Offiziell wartet für ihn im Iran aber immer noch die Todesstrafe. 2005 bekräftigte das Mullah-Regime die Aufrechterhaltung der Fatwa. Es gab des Öfteren in letzter Minute abgesagte Auftritte, ein tatsächlicher Anschlag auf sein Leben wurde allerdings nie bekannt.
Nächtliche Rugby-Spiele mit den Bodyguards
Rushdie bedankt sich im Buch - mit großen Anfangsbuchstaben - bei den vielen Freunden, "Ohne Die Das Leben Unmöglich Gewesen Wäre", und spricht voller Respekt von seinen Beschützern, die nachts mit ihm auf einem Polizeisportplatz Rugby spielten und mit einem Polizeiboot über die Londoner Themse bretterten. Der Autor übt aber auch Selbstkritik: Ein aus Kalkül unterzeichnetes falsches Bekenntnis zum Islam löst bis heute heftigen Selbstekel aus.

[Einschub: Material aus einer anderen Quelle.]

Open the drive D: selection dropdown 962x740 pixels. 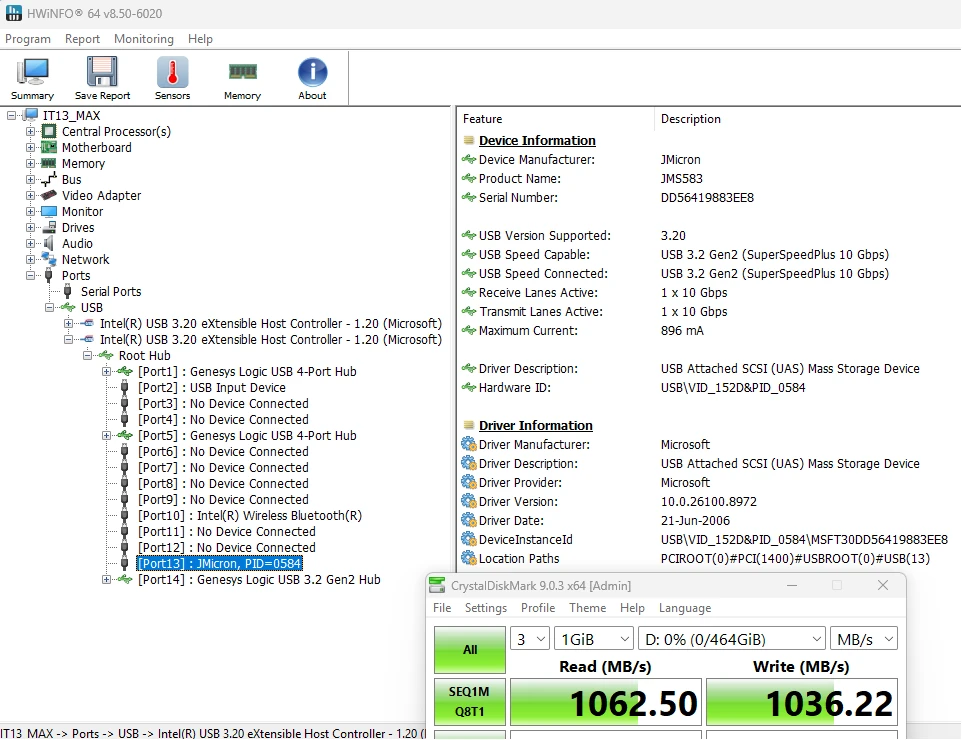pos(732,639)
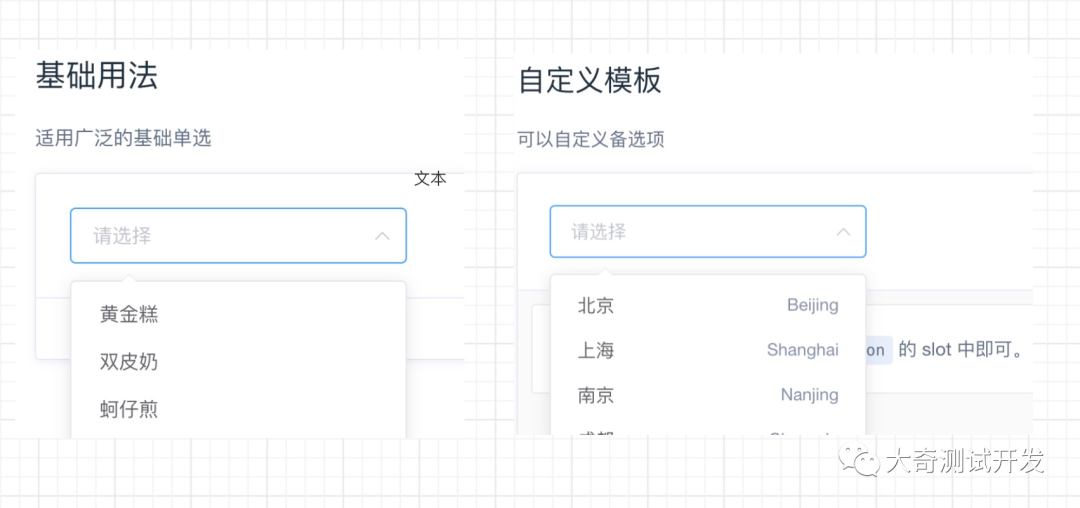This screenshot has height=508, width=1080.
Task: Click the 文本 label near the left panel
Action: [x=430, y=179]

Obwohl er ständig den Tod im Nacken hat, verlor Rushdie trotzdem nicht seinen Humor, was zahlreiche Anekdoten belegen: Der Verfolgte wird von der gesamten britischen Presse gejagt, und im Hotelzimmer nebenan wohnt ein Journalist, der wegen seiner Geliebten das Zimmer nicht verlässt und damit die Story seines Lebens verschenkt. Die verschiedenen "Kulturen des Personenschutzes" in den Ländern, die er inkognito bereist: Plärrende Hupen und hohes Tempo in Italien, eine waffenstarrende Eskorte wie in einem Trailer für den Dritten Weltkrieg in den USA und neben ihm im Auto ein vor Begeisterung kreischender Literaturagent. Auch in Österreich war der Autor mehrmals: Unter großen Sicherheitsvorkehrungen erhielt Rushdie 1994 den "Österreichischen Staatspreis für Europäische Literatur", der ihm bereits 1992 von einer Jury zuerkannt worden war. Zuletzt war Rushdie 2006 zu Gast bei "Literatur im Nebel" im niederösterreichischen Heidenreichstein.

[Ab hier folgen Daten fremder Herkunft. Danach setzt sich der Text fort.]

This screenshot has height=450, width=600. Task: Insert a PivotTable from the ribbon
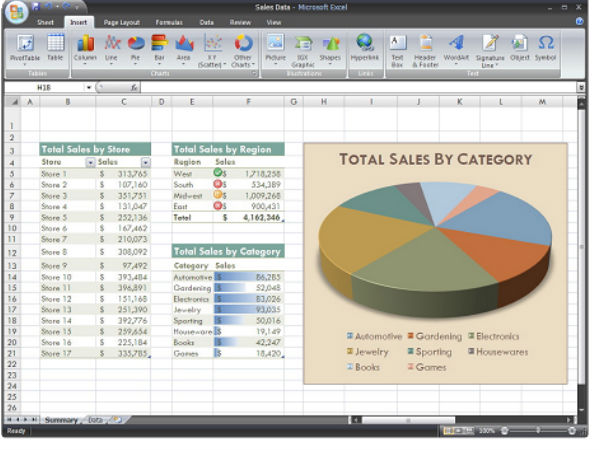25,47
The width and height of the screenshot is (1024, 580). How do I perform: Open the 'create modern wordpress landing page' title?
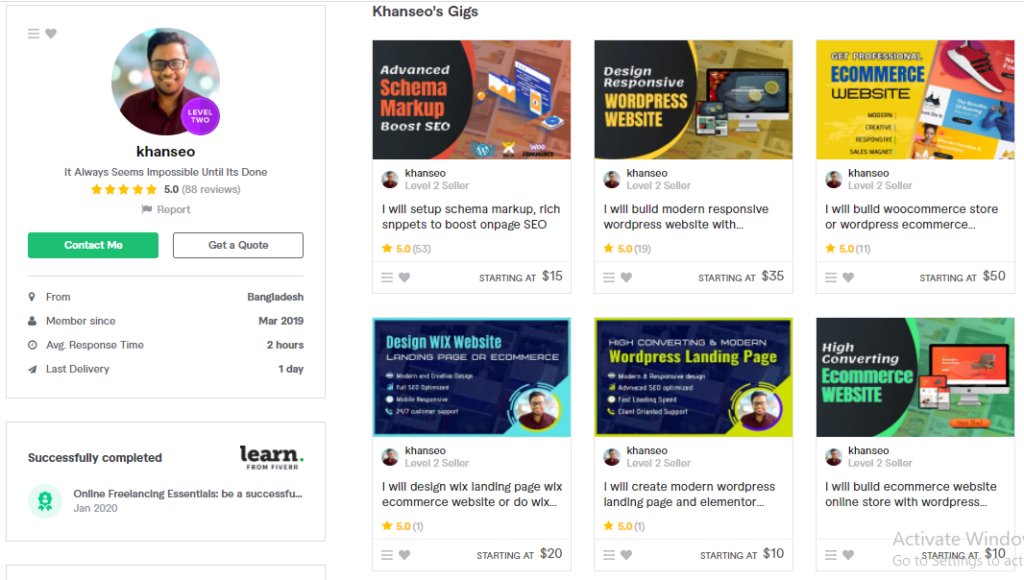689,494

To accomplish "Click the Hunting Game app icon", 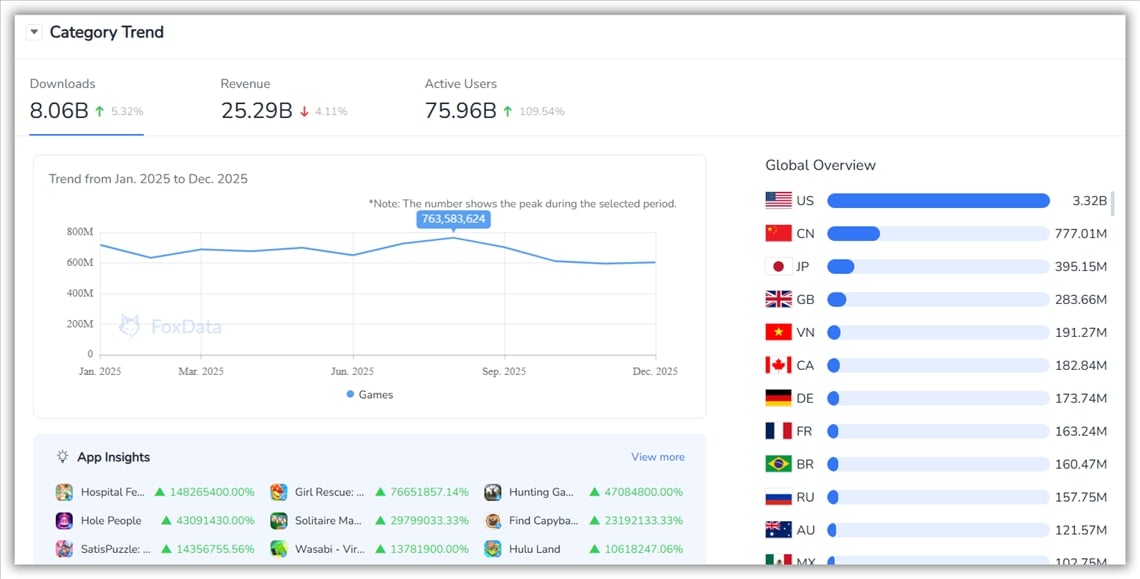I will pos(492,492).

Rushdie würde "Satanische Verse" heute wieder schreiben
Rushdie berichtete in der Vergangenheit, er erhalte nach wie vor jeden Februar postalische "Grüße" aus dem Iran. Dieses Jahr kamen sie allerdings ein paar Monate vorher: Am vergangenen Wochenende, als die Proteste gegen den amerikanischen Anti-Islam-Streifen "Innocence of Muslims" gerade wieder im Abflauen begriffen waren, gab eine staatsnahe Stiftung im Iran die Erhöhung des nach wie vor auf Rushdie ausgesetzten Kopfgeldes bekannt. Mehr als 2,5 Millionen Euro erhalte jetzt, wer den Autor tötet.
Der Leiter der Stiftung, Ayatollah Hassan Sanei, erklärte, solange die historische Anordnung Khomeinis nicht ausgeführt werde, würden sich islamfeindliche Attacken wie in dem gegen den Propheten gerichteten Film fortsetzen. Rushdie sei mit seinen "satanischen Versen" die Wurzel einer "anti-islamischen Verschwörung" und gehöre ausgelöscht. Im aktuellen "Spiegel" sagt Rushdie hingegen, er würde das Buch genau so wieder schreiben. "Ich bestehe auf dem Recht der freien Meinungsäußerung - auch gegenüber Religionen."